The JEP, a tribunal created according to the peace accord signed in November 2016 between the FARC guerrillas and the Colombian government, came to this decision after a two-and-a-half-year investigation during which judicial archives were examined, archives that contained documents and computers seized in military operations against the FARC and extensive reports prepared by the Attorney General’s Office and civil society.
In addition, the JEP investigation took into account individual and group information provided by 257 ex-combatants in which many acknowledged their responsibility in the war crimes, along with the testimony of 1,028 victims of such crimes.
The court concluded that the investigation leading to the indictments dealt with factual information, in contrast to what the former FARC leaders had claimed in attempting to impugn the testimony provided by the former guerrillas and the victims.
“On the contrary, they are not mistakes (that occurred) in war but rather war crimes and crimes against humanity,” said JEP president Eduardo Cifuentes.
Case 01, which was opened on July 4, 2018, deals with 2,107 victims, 394 of whom were members of the public security forces, and prioritizes the “illegal holding of people by the FARC, mainly between 1993 and 2012,” an investigation that includes more than 9,000 incidents that occurred during that period.
Despite the fact that the FARC’s own internal rules and statutes included the requirement to provide “good treatment” for kidnap victims, a fact mentioned by the members of the FARC Secretariat in their own testimony before the JEP, their victims – along with the reports provided to the JEP by civil society – insisted that they suffered mistreatment at the hands of many FARC commanders and combatants.
The court determined that the top FARC leaders bear responsibility for the treatment received by their kidnap victims and concluded that the “good treatment” order referred only to the preservation of life among the captives but not to the preservation of their human dignity.

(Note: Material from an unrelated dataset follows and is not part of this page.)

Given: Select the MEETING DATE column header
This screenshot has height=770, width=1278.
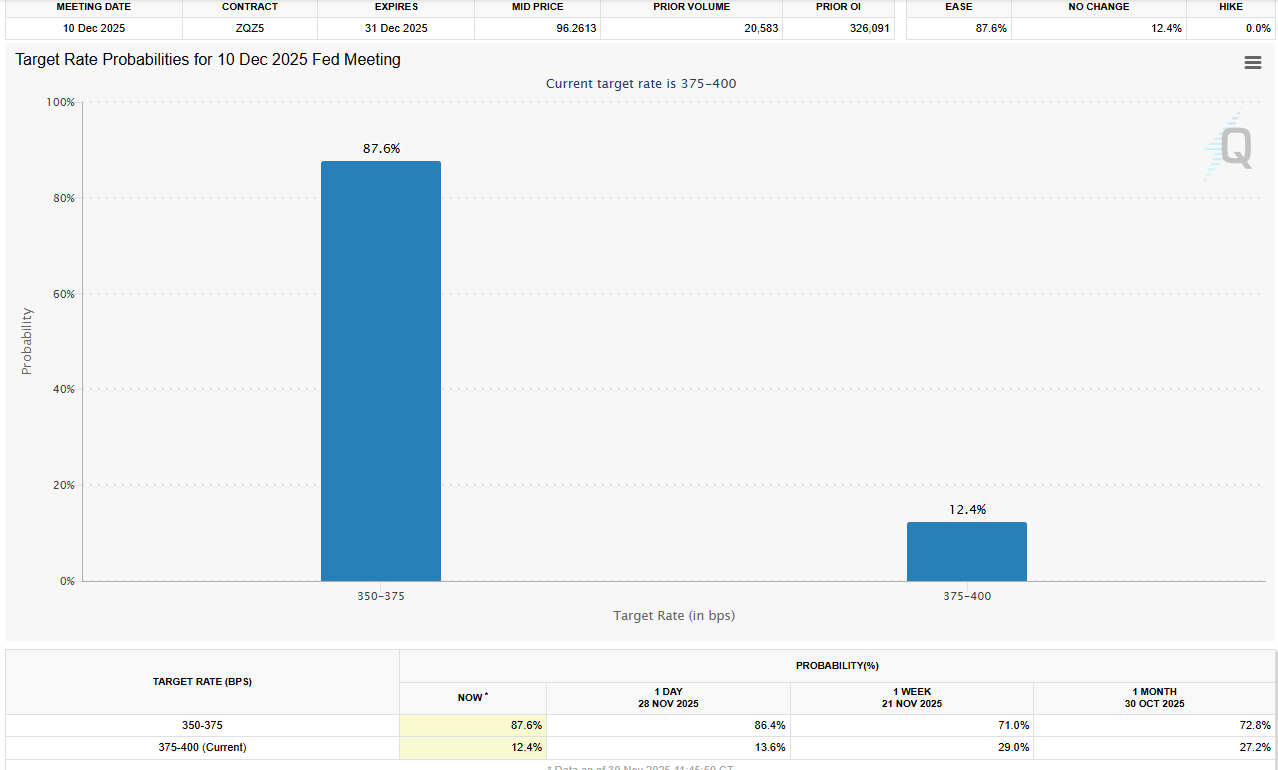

The JEP also found a pattern of mistreatment in captivity in all blocs of the FARC, including chaining captives as punishment and a form of humiliation, forced marches, physical and psychological attacks, privacy violations, torture, isolation and forced displacement, sexual abuse, as well as other mistreatment.
If those charged do not acknowledge their participation in the conduct attributed to them or do not provide exhaustive information that will result in an end to impunity for the crimes, the JEP may impose specific punishment, including prison terms of 15-20 years.
If, however, the accused acknowledge their responsibility and provide true information to the court, special sanctions will be imposed including prison terms of only 5-8 years.
The punishment will include limitations on the rights of the accused including restrictions on freedom of residence and movement, performance of work to provide reparations to the victims and to society – such as building schools or roads – and participating in environmental protection programs, with all sanctions conforming to both national and international law.
“We hope that after 30 days, if the members of the Secretariat who have been (indicted) by this court fully acknowledge … what is being said here, that the road to individual punishment will be opened, (but) if they do not do so, they will expose themselves to the launching of a criminal trial that could lead to the imposition of prison terms of up to 20 years,” said Cifuentes.